Editorial

UK Healthcare Leads AI Transformation as Education Trails Global Average

Agentic AI to hit consumer mainstream by 2026 as UK healthcare and education see diverging AI expectations.

Posted 11 November 2025 by Christine Horton


Artificial intelligence (AI) adoption in the UK’s healthcare sector is set to outpace education by 2026, according to new global research released by IEEE, the world’s largest technical professional organisation.

The study, The Impact of Technology in 2026 and Beyond: an IEEE Global Study, reveals that UK technologists expect healthcare to be among the top three industries most transformed by AI, with 52 percent of respondents ranking it behind only banking and finance (62 percent) and software (54 percent).

Globally, healthcare also ranked in the top three, though slightly lower at 37 percent, underscoring a consistent trend of AI-driven transformation in medical innovation and delivery.

In contrast, the UK’s education sector appears less optimistic about near-term disruption. Just eight percent of UK respondents included education in their top three sectors most impacted by AI – well below the global average of 14 percent. However, 40 percent of UK technologists believe that by 2026, AI will most commonly be used in education to power customised learning, intelligent tutoring systems and university chatbots, a figure notably ahead of the global average of 29 percent.

In healthcare, 28 percent of UK respondents said accelerating disease mapping and drug discovery would be among the most impactful AI use cases by 2026, compared with 23 percent globally.

Agentic AI Enters the Consumer Mainstream

The IEEE report highlights a surge in the adoption of “agentic AI”—a new generation of smart assistants capable of performing complex tasks independently.

Described as “a smart assistant that, when given a task, can work independently, but still needs its work double-checked,” agentic AI is forecast to reach mass or near-mass consumer adoption by 2026, used for tasks ranging from scheduling to privacy management.

Globally, technologists expect consumers to use agentic AI for:

  • Personal assistant and family calendar management (52 percent)
  • Data privacy management (45 percent)
  • Health monitoring (41 percent)
  • Errand and chore automation (41 percent)
  • News and information curation (36 percent)

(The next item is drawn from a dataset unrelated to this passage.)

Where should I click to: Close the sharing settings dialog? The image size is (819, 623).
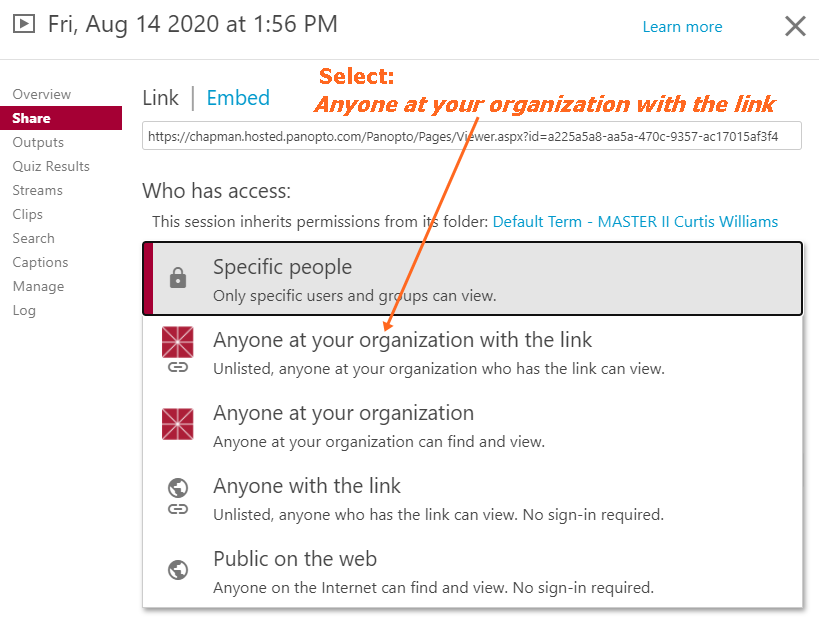pyautogui.click(x=795, y=26)
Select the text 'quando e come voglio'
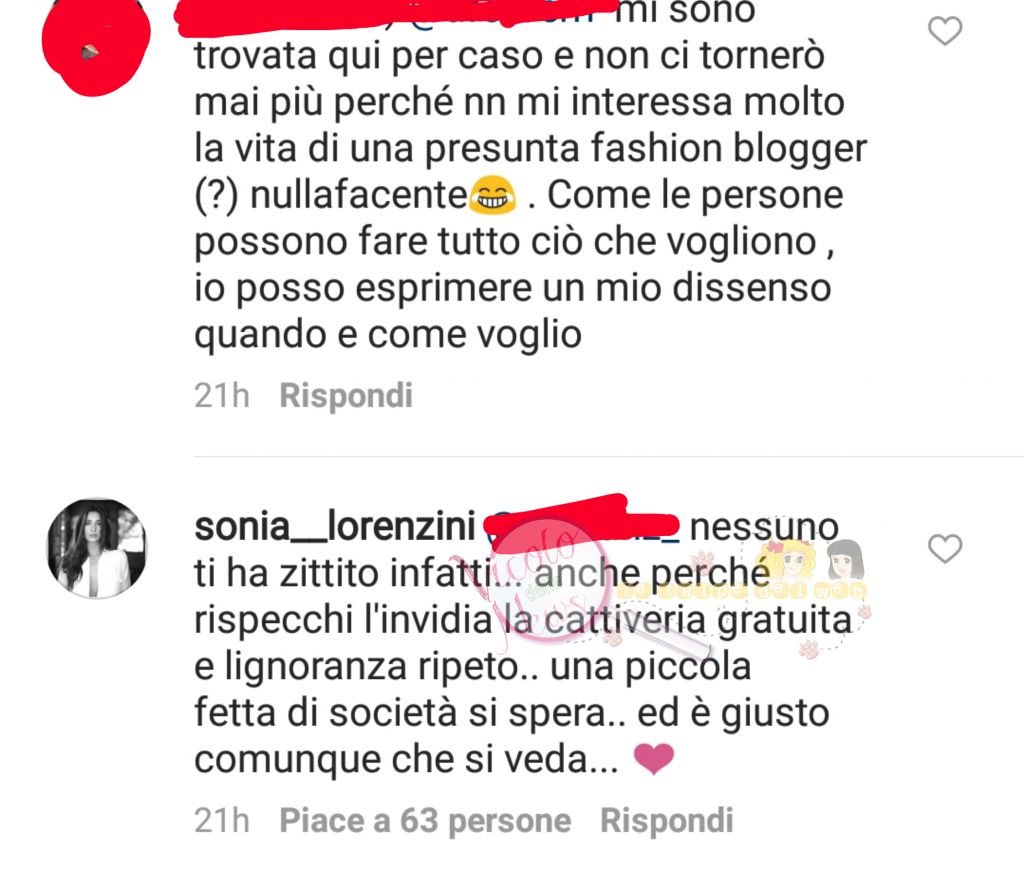1024x875 pixels. coord(388,336)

Ninety-six percent of global respondents agree that “agentic AI innovation, exploration and adoption will continue at lightning speed in 2026,” as both start-ups and established enterprises deepen their investment.

Data Analyst Hiring Boom on the Horizon

The rise of agentic AI is expected to drive a significant increase in demand for data analysts and AI specialists.

According to IEEE, 91 percent of global technologists agree that the use of AI to analyse larger volumes of data will grow in 2026, “spurring a data analyst hiring boom to analyse the accuracy of results, transparency and vulnerabilities.”

The top skills expected to be in demand for AI-related roles include AI ethical practices (44 percent), data analysis (38 percent), and machine learning (34 percent).

AI to Transform Key Technology Sectors

Beyond healthcare and education, AI’s influence is set to accelerate across multiple technology domains.

More than half (52 percent) of technologists believe robotics will be the area most influenced by AI in 2026, followed by extended reality (36 percent) and autonomous vehicles (35 percent).

IEEE also found that 51 percent of global respondents expect 26–50 percent of jobs across the global economy to be augmented by AI software in 2026.

As organisations race to scale up AI infrastructure, 49 percent of technologists predict it will take five to seven years to build out the global data centre capacity required to meet demand.

Governance and Integration: “Full Speed Ahead”

When asked about AI governance, most technology leaders said their organisations plan to integrate AI rapidly while aligning policies with government regulations. Nearly half (49 percent) of respondents whose companies build their own AI systems said it’s “full speed ahead,” compared with 40 percent who use third-party AI tools.

Generative AI, meanwhile, is moving from experimentation to business integration:

  • 39 percent of technologists said they will use generative AI “regularly but selectively” by 2026 – up 20 percent from the prior year.
  • 35 percent said they are “rapidly integrating” AI and already seeing measurable bottom-line results.